Travel & Lifestyle · Sport & fitness

Hyrox: Why a Fitness Race Is Taking Over the Gyms

Eight kilometres of running, eight strength stations, one identical format worldwide: Hyrox explained – stations, training plan, common mistakes, categories.

By Boaz Lichtenstein

Article image: Hyrox: Why a Fitness Race Is Taking Over the Gyms

Packed exhibition halls, sold-out start slots, waiting lists like a major marathon: Hyrox has, in just a few years, achieved what many fitness formats failed at – turning gym training into a competition that hundreds of thousands actually want to enter. The format itself is almost banal. And that’s exactly the trick.

Key takeaways

  • Hyrox is identical worldwide: eight kilometres of running alternating with eight functional stations, measured against a single clock.
  • Standardisation makes progress comparable, like a marathon personal best – against past races, friends and the world’s best.
  • Three success factors explain the boom: measurability, accessibility, community.
  • A sensible start combines a running base, strength training twice a week and targeted compromise training before the race.
  • For your first race, finishing matters more than a target time – the hunt for personal bests has years to come afterwards.

The format: radically standardised

A Hyrox race is identical everywhere in the world: eight rounds of one kilometre of running plus one functional station each – SkiErg, sled push, sled pull, burpee broad jumps, rowing, farmers carry, sandbag lunges and, for the finale, wall balls. No surprises, no technique lottery, no judged scoring – just a clock.

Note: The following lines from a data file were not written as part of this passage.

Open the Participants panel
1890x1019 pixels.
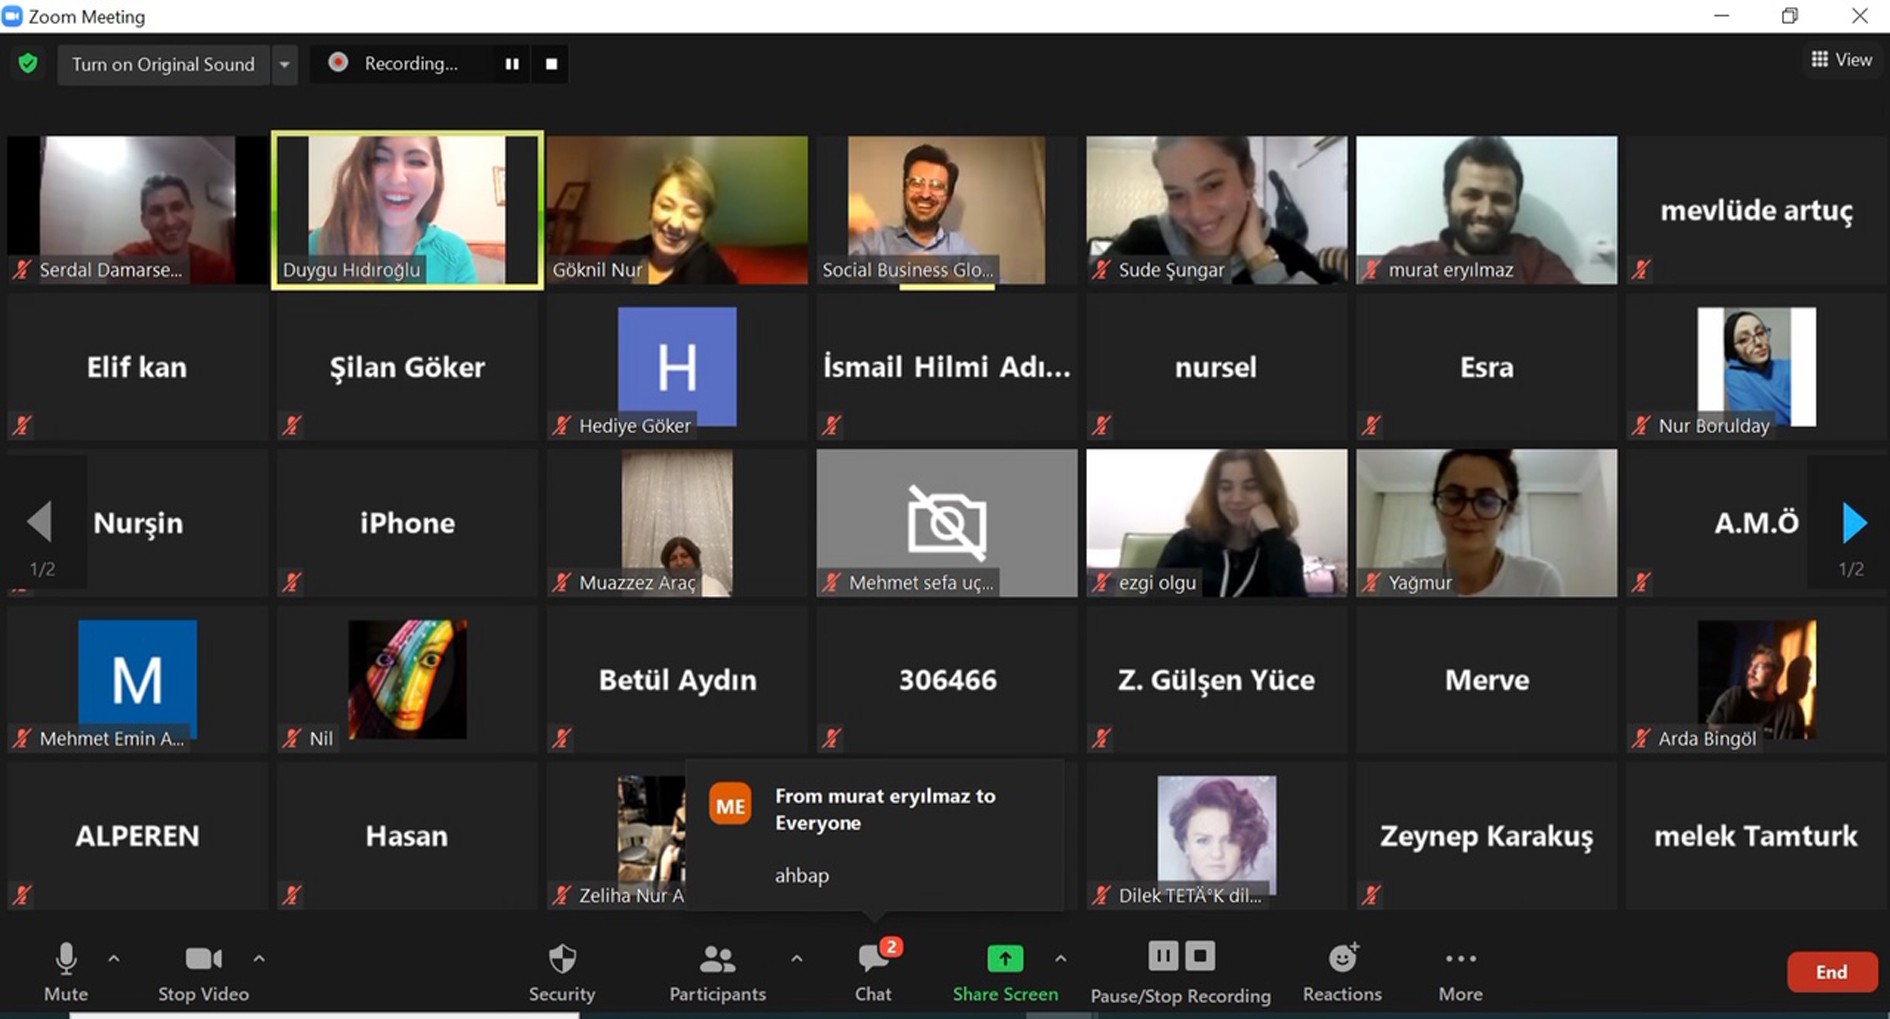click(x=717, y=972)
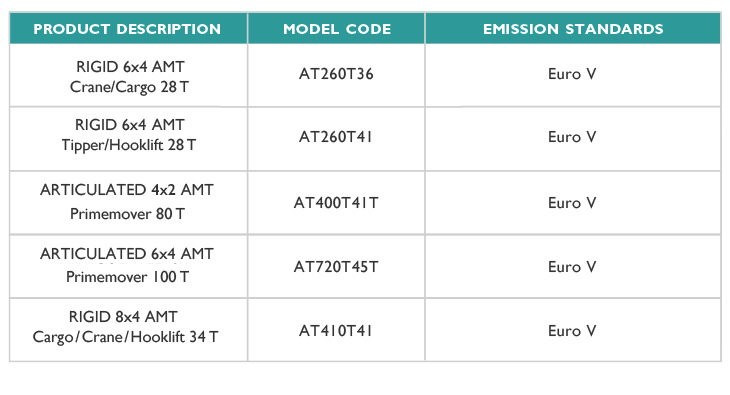
Task: Click the Cargo/Crane/Hooklift 34 T text line
Action: pyautogui.click(x=125, y=337)
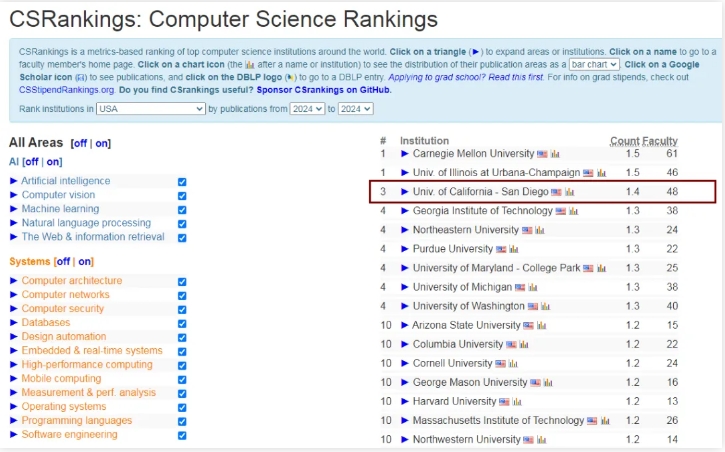Screen dimensions: 725x452
Task: Open chart icon next to Georgia Institute of Technology
Action: pyautogui.click(x=574, y=211)
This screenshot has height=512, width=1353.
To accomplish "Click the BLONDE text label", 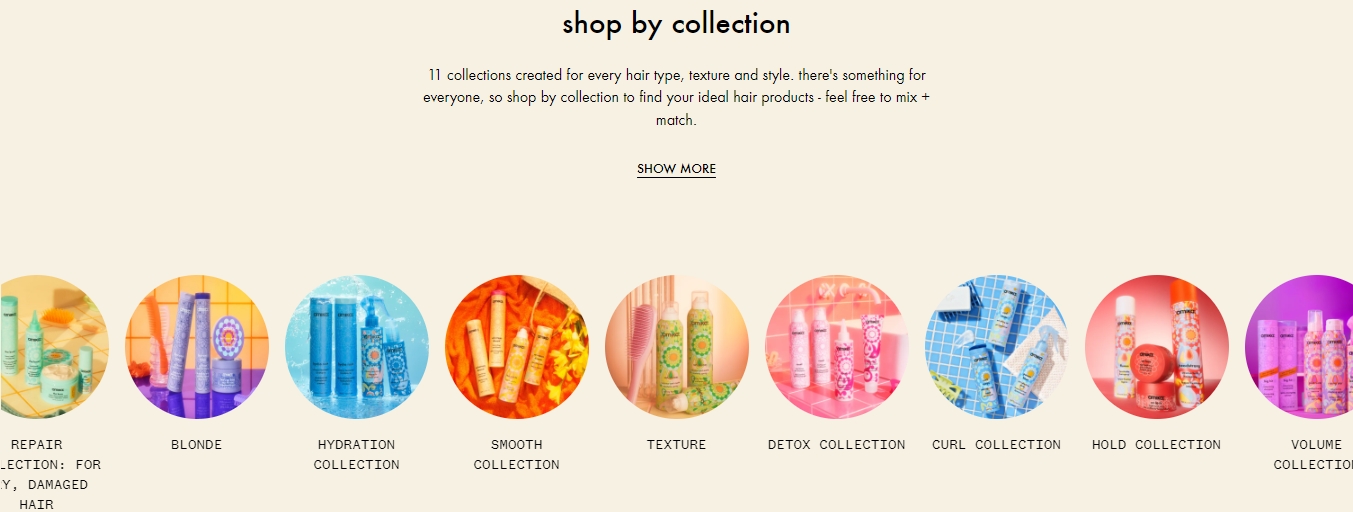I will tap(197, 445).
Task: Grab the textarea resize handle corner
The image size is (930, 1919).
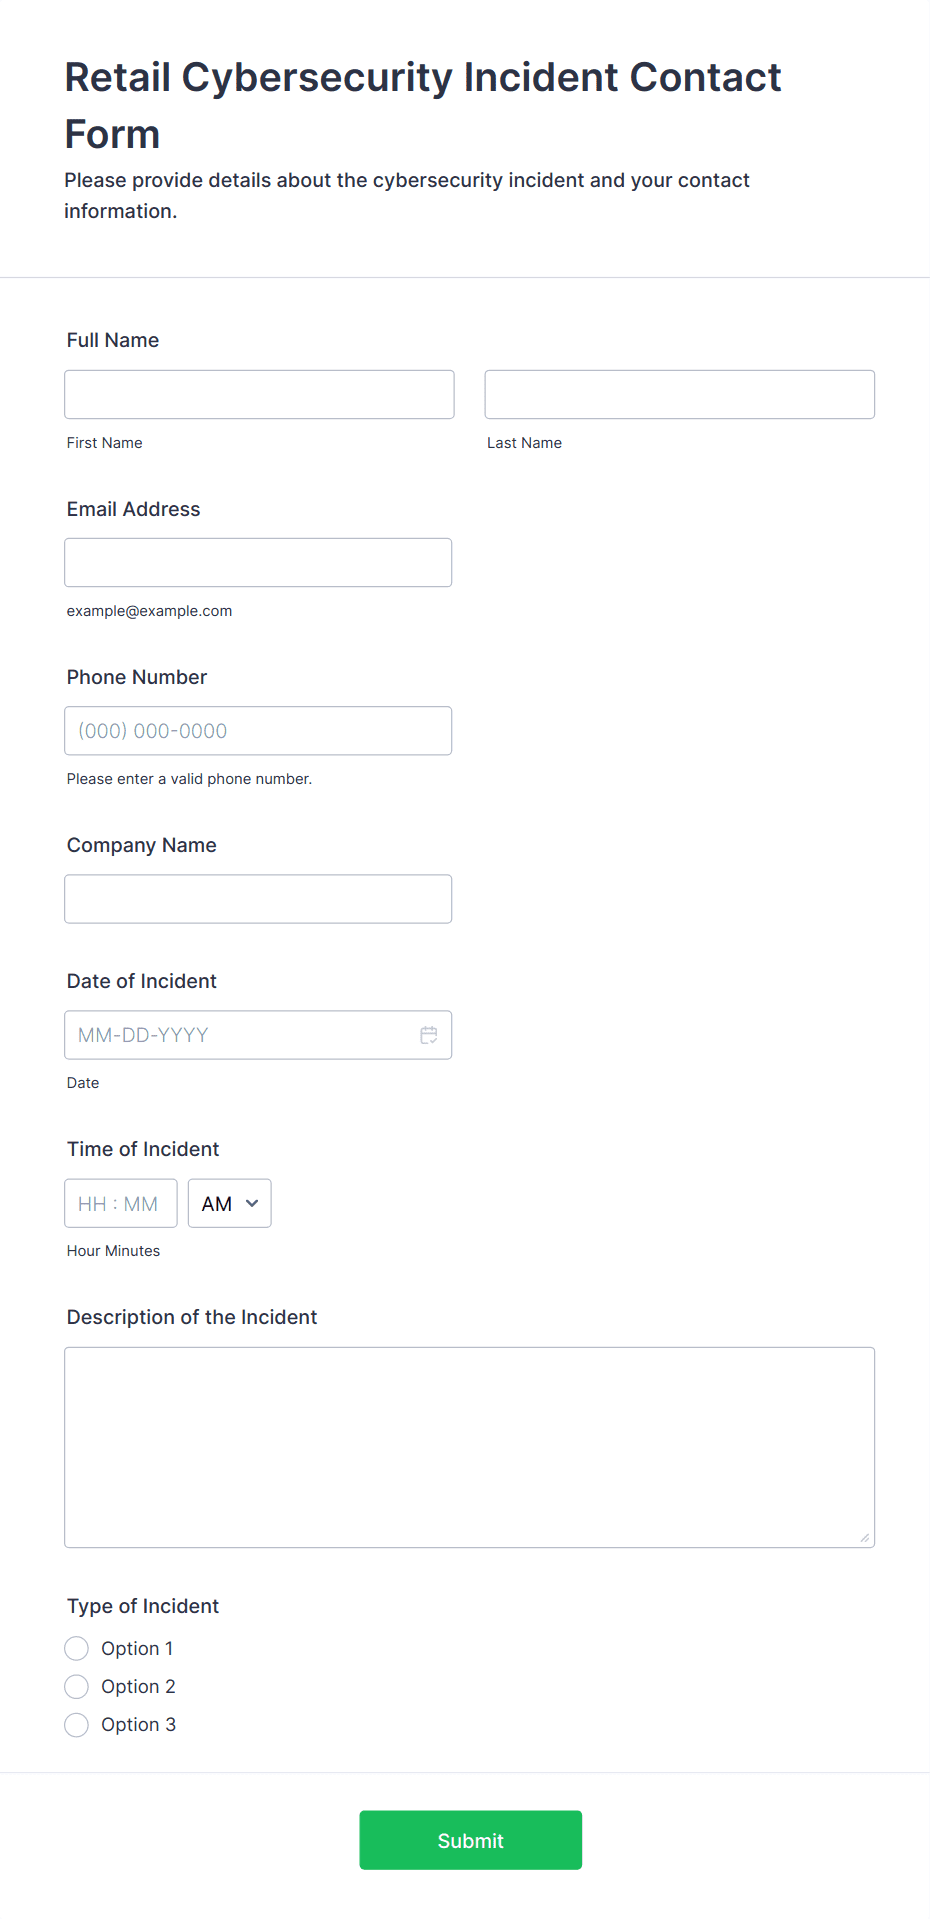Action: pos(865,1538)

This standardisation creates what fitness training always lacked: a comparable metric. Your own finish time can be measured against your last race, against friends, and against the world’s best – progress becomes measurable like a marathon personal best.

The eight stations at a glance

For training planning, it helps to take a sober look at the demands of each individual station – they draw on very different abilities:

Station Main demand Common beginner mistake
SkiErg (1000m) Core and arm endurance starting too fast
Sled push Leg power, ground contact too high a body position
Sled pull Pulling power, core tension inefficient hand-over-hand pulling
Burpee broad jumps Full-body coordination jumps too big, fatigues quickly
Rowing (1000m) Technique plus endurance too much arm, too little leg power
Farmers carry Grip strength, posture pausing instead of a steady pace
Sandbag lunges Leg power, stability steps too short, wobbly balance
Wall balls Conditioning under fatigue squatting too deep costs time

Grip strength is the most underrated factor here: it runs through sled pull, farmers carry and, indirectly, the final running too, once the forearms are already fatigued.

From experience: the station where the most time gets wasted is rarely the most exhausting one, but the wall balls at the end – because fatigue is highest there and the temptation is great to “take a break without pausing” through overly slow reps. A deliberately even, somewhat slower baseline pace with clean technique is more effective than a fast start with lots of short recovery pauses in between – the overall time is almost always better that way.

Why it’s striking such a chord

Three ingredients explain the boom. Measurability: training gets a goal with a date – nothing structures motivation more reliably. Accessibility: the movements are simple, there’s no qualification barrier, and if you like, you start as a pair; the field of entrants correspondingly ranges from first-timers to pros in the same race. Community: as in running, the event itself is the glue – gyms form training groups, the race becomes the season’s highlight.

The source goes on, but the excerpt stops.